EXTRACTED ENTRIES: Begin

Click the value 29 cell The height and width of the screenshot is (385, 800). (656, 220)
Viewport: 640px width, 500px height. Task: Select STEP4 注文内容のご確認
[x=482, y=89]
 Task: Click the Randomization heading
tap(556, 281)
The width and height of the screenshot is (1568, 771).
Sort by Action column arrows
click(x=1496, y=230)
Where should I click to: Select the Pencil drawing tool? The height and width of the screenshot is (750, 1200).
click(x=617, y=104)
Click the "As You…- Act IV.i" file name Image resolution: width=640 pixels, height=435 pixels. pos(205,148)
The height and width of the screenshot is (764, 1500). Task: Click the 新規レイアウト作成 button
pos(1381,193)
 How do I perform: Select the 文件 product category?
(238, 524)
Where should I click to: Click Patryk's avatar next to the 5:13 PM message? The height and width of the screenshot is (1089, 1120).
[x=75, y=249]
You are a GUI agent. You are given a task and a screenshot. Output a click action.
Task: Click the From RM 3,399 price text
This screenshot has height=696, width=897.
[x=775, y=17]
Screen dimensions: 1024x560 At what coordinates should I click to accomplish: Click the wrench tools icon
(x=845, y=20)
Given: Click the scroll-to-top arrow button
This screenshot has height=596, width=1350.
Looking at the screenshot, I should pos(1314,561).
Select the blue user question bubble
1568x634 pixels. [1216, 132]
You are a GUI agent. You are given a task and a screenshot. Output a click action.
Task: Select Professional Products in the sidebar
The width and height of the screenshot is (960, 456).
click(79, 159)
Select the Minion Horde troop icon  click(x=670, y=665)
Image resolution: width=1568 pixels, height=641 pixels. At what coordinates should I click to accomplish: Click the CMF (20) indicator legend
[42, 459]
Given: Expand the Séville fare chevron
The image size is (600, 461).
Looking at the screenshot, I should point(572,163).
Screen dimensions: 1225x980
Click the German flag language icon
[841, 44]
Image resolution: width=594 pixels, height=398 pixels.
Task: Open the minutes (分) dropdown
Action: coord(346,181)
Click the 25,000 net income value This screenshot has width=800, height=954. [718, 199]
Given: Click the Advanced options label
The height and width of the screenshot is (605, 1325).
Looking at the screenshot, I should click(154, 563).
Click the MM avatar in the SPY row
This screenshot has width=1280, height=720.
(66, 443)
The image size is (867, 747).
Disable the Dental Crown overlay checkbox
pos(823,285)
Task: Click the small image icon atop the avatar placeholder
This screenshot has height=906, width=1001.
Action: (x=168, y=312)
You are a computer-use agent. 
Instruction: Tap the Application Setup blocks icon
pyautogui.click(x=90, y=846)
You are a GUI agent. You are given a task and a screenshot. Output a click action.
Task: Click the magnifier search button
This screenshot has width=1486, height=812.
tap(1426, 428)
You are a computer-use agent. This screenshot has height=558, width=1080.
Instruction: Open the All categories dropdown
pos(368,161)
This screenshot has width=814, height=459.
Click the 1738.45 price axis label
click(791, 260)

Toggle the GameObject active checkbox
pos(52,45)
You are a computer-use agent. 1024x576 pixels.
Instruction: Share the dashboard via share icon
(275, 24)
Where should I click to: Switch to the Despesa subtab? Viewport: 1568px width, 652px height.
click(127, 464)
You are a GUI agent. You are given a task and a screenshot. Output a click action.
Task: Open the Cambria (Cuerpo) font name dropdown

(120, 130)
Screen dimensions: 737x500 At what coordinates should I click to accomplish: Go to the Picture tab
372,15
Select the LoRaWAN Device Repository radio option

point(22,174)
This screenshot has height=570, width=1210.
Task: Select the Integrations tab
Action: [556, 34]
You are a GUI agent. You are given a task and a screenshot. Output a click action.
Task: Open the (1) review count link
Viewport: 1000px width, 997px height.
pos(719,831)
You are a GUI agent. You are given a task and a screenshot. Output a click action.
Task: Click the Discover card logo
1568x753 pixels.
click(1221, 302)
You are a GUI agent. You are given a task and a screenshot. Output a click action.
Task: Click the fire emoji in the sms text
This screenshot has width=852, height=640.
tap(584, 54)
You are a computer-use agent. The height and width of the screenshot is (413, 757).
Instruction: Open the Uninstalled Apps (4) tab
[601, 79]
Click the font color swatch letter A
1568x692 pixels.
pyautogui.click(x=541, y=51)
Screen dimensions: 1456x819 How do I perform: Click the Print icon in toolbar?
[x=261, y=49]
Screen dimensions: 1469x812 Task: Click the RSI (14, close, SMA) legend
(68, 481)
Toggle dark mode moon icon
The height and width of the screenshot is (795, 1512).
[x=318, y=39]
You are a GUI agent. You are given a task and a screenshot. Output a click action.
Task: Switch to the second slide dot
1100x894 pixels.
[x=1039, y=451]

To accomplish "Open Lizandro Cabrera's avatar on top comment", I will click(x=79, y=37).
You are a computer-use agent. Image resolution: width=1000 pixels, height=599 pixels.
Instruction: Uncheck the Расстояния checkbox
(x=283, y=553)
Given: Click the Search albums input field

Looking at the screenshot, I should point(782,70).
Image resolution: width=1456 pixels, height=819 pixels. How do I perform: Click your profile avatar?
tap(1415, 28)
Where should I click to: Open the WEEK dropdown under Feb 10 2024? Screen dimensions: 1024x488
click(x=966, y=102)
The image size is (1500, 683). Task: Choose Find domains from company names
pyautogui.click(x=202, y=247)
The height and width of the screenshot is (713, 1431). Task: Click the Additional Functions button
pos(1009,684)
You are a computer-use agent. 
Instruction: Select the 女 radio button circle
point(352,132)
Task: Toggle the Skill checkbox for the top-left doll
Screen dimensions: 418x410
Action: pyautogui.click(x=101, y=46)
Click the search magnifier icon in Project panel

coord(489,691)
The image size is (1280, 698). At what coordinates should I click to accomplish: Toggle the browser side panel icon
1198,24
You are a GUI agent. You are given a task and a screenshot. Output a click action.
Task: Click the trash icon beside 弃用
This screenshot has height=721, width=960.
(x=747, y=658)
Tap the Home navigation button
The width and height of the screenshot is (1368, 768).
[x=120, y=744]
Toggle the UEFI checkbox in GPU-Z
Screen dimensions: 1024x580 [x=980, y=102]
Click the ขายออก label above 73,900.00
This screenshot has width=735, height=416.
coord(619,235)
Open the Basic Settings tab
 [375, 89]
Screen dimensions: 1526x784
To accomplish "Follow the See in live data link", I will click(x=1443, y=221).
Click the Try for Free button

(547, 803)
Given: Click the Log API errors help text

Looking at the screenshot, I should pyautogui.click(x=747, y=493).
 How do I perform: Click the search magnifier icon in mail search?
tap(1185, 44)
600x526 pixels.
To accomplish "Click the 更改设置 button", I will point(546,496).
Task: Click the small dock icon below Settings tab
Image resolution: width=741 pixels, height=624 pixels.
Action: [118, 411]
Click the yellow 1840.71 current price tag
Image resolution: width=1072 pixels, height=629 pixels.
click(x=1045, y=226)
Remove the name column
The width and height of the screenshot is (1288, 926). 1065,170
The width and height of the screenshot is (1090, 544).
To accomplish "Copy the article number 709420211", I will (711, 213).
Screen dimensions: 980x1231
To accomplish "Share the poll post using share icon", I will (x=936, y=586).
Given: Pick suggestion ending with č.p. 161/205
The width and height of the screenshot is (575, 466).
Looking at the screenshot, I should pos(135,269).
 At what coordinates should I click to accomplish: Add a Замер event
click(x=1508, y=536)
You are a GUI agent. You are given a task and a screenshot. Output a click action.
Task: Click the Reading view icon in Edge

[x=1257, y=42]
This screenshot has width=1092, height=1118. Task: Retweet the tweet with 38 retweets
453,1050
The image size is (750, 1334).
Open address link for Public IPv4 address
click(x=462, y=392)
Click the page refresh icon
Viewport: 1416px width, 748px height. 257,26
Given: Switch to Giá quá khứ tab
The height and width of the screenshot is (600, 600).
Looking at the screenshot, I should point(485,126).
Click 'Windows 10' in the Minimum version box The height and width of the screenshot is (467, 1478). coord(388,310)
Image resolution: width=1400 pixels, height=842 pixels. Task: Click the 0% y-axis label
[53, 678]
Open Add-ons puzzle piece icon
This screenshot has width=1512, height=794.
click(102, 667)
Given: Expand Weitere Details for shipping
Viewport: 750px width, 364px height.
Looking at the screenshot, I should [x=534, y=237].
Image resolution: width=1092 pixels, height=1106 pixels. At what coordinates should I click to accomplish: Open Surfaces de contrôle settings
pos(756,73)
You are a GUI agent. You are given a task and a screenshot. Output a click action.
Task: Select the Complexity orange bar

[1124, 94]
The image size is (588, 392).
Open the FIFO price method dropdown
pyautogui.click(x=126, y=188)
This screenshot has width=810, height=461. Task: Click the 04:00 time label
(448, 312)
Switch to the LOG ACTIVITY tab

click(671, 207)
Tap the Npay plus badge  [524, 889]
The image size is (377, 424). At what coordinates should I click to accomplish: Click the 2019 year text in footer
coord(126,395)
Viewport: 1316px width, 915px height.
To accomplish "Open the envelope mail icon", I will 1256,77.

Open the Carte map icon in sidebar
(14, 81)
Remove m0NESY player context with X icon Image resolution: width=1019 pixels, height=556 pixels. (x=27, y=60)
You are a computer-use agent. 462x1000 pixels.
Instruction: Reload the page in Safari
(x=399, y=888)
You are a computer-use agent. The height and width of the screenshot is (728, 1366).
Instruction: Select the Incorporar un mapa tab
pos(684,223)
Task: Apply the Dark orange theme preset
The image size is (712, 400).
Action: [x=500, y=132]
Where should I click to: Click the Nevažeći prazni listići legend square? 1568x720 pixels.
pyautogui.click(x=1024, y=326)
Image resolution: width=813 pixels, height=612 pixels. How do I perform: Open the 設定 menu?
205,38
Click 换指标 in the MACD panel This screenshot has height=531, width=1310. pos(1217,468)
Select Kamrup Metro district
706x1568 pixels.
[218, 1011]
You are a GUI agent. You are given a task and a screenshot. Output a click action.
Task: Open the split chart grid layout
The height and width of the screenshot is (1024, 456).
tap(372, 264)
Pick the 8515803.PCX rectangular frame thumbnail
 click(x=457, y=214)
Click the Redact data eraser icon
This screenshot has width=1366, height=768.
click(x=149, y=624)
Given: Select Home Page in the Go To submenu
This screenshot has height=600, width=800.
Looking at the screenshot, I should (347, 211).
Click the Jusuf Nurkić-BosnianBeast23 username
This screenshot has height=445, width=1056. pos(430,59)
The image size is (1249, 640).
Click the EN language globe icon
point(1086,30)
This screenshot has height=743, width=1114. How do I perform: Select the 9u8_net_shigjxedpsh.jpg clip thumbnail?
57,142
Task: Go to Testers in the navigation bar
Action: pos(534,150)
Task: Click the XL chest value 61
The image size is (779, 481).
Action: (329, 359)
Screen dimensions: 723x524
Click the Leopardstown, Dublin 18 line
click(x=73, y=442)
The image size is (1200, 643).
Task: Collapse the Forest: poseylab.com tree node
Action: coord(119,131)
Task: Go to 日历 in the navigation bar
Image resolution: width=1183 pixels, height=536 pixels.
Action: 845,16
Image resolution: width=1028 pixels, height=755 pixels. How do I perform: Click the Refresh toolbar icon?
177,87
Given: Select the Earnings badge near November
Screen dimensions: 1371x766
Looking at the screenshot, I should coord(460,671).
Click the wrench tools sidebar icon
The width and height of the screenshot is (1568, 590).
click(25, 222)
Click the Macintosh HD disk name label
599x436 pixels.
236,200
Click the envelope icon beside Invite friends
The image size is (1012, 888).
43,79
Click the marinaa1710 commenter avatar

EXTRACTED ENTRIES: End

WHAT NEEDS TO BE DONE = How many of the lines above hold the word "computer"? State that number and nothing else.

COMPLETED EXERCISE = 8